## Entries shown
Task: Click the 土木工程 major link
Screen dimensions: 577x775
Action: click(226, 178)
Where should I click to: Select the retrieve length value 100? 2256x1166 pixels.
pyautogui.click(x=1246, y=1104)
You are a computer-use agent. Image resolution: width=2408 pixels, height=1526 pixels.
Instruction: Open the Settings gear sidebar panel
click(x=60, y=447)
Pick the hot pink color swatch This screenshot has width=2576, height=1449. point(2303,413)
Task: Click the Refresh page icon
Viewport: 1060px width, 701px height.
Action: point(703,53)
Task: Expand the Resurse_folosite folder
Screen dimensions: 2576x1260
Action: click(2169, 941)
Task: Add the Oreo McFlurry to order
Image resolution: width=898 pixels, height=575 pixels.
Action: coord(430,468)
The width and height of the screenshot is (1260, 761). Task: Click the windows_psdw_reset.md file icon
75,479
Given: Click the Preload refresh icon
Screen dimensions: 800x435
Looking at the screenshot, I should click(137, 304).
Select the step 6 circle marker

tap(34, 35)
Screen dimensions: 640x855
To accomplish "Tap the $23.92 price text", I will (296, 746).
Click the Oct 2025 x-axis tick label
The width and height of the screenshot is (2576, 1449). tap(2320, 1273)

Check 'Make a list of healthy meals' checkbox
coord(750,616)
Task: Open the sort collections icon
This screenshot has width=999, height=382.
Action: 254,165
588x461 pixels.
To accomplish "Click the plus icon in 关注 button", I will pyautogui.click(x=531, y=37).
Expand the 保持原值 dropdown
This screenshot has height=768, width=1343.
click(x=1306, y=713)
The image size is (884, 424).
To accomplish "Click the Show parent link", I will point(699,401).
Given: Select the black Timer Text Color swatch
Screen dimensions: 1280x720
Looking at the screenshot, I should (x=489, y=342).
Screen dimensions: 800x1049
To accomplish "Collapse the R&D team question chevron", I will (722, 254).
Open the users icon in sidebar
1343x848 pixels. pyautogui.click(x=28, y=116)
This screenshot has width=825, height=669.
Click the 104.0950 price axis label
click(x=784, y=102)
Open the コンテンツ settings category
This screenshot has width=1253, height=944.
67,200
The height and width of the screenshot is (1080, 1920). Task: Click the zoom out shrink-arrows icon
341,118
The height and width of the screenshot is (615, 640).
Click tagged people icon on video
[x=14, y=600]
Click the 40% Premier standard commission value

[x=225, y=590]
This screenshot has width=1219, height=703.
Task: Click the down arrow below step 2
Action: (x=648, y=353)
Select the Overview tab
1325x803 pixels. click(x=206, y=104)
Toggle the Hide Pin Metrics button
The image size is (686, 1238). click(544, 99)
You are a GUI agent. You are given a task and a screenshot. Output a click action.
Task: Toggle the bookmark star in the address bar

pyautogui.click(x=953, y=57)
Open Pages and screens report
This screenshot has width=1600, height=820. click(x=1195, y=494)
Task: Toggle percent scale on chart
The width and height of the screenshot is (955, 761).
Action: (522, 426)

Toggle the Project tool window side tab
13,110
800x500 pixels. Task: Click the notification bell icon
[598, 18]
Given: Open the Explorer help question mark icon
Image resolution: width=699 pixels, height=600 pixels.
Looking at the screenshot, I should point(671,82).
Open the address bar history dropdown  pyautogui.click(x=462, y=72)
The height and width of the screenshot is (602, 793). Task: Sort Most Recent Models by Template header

## Prompt
Format the lines of the listing as a JSON list of strings, one string per line, starting with the line that contains "Task: Open the sort collections icon" and going on through the end of the listing. Leave out blank lines.

## Solved problem
[
  "Task: Open the sort collections icon",
  "This screenshot has width=999, height=382.",
  "Action: 254,165",
  "588x461 pixels.",
  "To accomplish \"Click the plus icon in 关注 button\", I will pyautogui.click(x=531, y=37).",
  "Expand the 保持原值 dropdown",
  "This screenshot has height=768, width=1343.",
  "click(x=1306, y=713)",
  "The image size is (884, 424).",
  "To accomplish \"Click the Show parent link\", I will point(699,401).",
  "Given: Select the black Timer Text Color swatch",
  "Screen dimensions: 1280x720",
  "Looking at the screenshot, I should (x=489, y=342).",
  "Screen dimensions: 800x1049",
  "To accomplish \"Collapse the R&D team question chevron\", I will (722, 254).",
  "Open the users icon in sidebar",
  "1343x848 pixels. pyautogui.click(x=28, y=116)",
  "This screenshot has width=825, height=669.",
  "Click the 104.0950 price axis label",
  "click(x=784, y=102)",
  "Open the コンテンツ settings category",
  "This screenshot has width=1253, height=944.",
  "67,200",
  "The height and width of the screenshot is (1080, 1920). Task: Click the zoom out shrink-arrows icon",
  "341,118",
  "The height and width of the screenshot is (615, 640).",
  "Click tagged people icon on video",
  "[x=14, y=600]",
  "Click the 40% Premier standard commission value",
  "[x=225, y=590]",
  "This screenshot has width=1219, height=703.",
  "Task: Click the down arrow below step 2",
  "Action: (x=648, y=353)",
  "Select the Overview tab",
  "1325x803 pixels. click(x=206, y=104)",
  "Toggle the Hide Pin Metrics button",
  "The image size is (686, 1238). click(544, 99)",
  "You are a GUI agent. You are given a task and a screenshot. Output a click action.",
  "Task: Toggle the bookmark star in the address bar",
  "pyautogui.click(x=953, y=57)",
  "Open Pages and screens report",
  "This screenshot has width=1600, height=820. click(x=1195, y=494)",
  "Task: Toggle percent scale on chart",
  "The width and height of the screenshot is (955, 761).",
  "Action: (522, 426)",
  "Toggle the Project tool window side tab",
  "13,110",
  "800x500 pixels. Task: Click the notification bell icon",
  "[598, 18]",
  "Given: Open the Explorer help question mark icon",
  "Image resolution: width=699 pixels, height=600 pixels.",
  "Looking at the screenshot, I should point(671,82).",
  "Open the address bar history dropdown  pyautogui.click(x=462, y=72)",
  "The height and width of the screenshot is (602, 793). Task: Sort Most Recent Models by Template header"
]